Entschädigung für ehemalige Kindersoldaten

JUSTIZ IStGH legt erstmals Prozedere fest für Reparationen für Opfer von Kriegsverbrechen

Der Treuhandfonds soll Reparationsplan vorlegen, über den das Gericht entscheidet

VON DOMINIC JOHNSON

STUTTGART taz | Erstmals hat ein internationales Gericht eine rechtsverbindliche Regelung zur Entschädigung von Opfern von Kriegsverbrechen und Verbrechen gegen die Menschlichkeit beschlossen. Eine Berufungskammer des Internationalen Strafgerichtshofs (IStGH) in Den Haag legte am Dienstag fest, wie solche „Reparationen“ bestimmt und geleistet werden.

Konkret ging es um die Folgen des ersten Urteils, das der IStGH je gefällt hat: die Verurteilung des Kongolesen Thomas Lubanga zu 14 Jahren Haft im März 2012 wegen Rekrutierung und Einsatzes von Kindersoldaten durch die von ihm geführte Miliz UPC (Union kongolesischer Patrioten) 2002 bis 2003. Da das Statut des Gerichtshofs vorsieht, die Opfer der von ihm behandelten Verbrechen zu entschädigen und dafür einen Treuhandfonds eingerichtet hat, befand das Gericht damals, dass mögliche Reparationen vom Treuhandfonds zu klären seien. Dagegen hatten Lubanga und Opferverbände Berufung eingelegt.

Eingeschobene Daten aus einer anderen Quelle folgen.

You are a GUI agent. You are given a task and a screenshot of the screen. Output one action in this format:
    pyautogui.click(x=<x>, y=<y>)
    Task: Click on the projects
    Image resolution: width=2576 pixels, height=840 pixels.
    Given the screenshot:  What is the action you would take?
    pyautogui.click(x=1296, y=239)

Die Berufungskammer nannte nun fünf Grundsätze, die selbstverständlich klingen, aber Rechtsgeschichte schreiben: 1. Reparationen muss die verurteilte Person leisten. 2. Diese Person muss darüber informiert werden. 3. Es muss klar sein, ob individuelle und/oder kollektive Entschädigungen zu leisten sind. 4. Die zu entschädigenden Schäden müssen genannt und auf die im Urteil genannten Straftaten zurückgeführt werden. 5. Empfänger von Reparationen müssen genannt bzw. Kriterien für ihre Bestimmung formuliert werden.

Konkret heißt dies, dass Ex-Warlord Lubanga persönlich haftbar für Reparationszahlungen wäre, sollte er je wieder zu Geld kommen; der Treuhandfonds springt lediglich für ihn ein. In diesem Falle sind auch nur Opfer von Lubangas Kindersoldatenrekrutierung zu entschädigen, also die Kindersoldaten selbst, nicht aber Opfer anderer UPC-Verbrechen, die nicht Thema dieses Prozesses waren. Da 2012 kollektive Entschädigungen festgelegt wurden, geht es um die kongolesischen Gemeinden, aus denen die Kindersoldaten stammten. Innerhalb von sechs Monaten soll der Fonds einen Reparationsplan vorlegen, über den das Gericht dann befindet.

In bisherigen internationalen Gerichten wie den Jugoslawien- und Ruanda-Tribunalen sind Entschädigungen nicht vorgesehen. Beim IStGH ist das anders, aber es gab bisher kein Regelwerk dafür. Der Treuhandfonds unterstützt zwar schon seit Jahren in Kongo und Uganda Opferverbände und Herkunftsorte von Opfern der in Den Haag behandelten Verbrechen, aber nun kann er sich erstmals konkreten Entschädigungen in Folge eines Urteils widmen.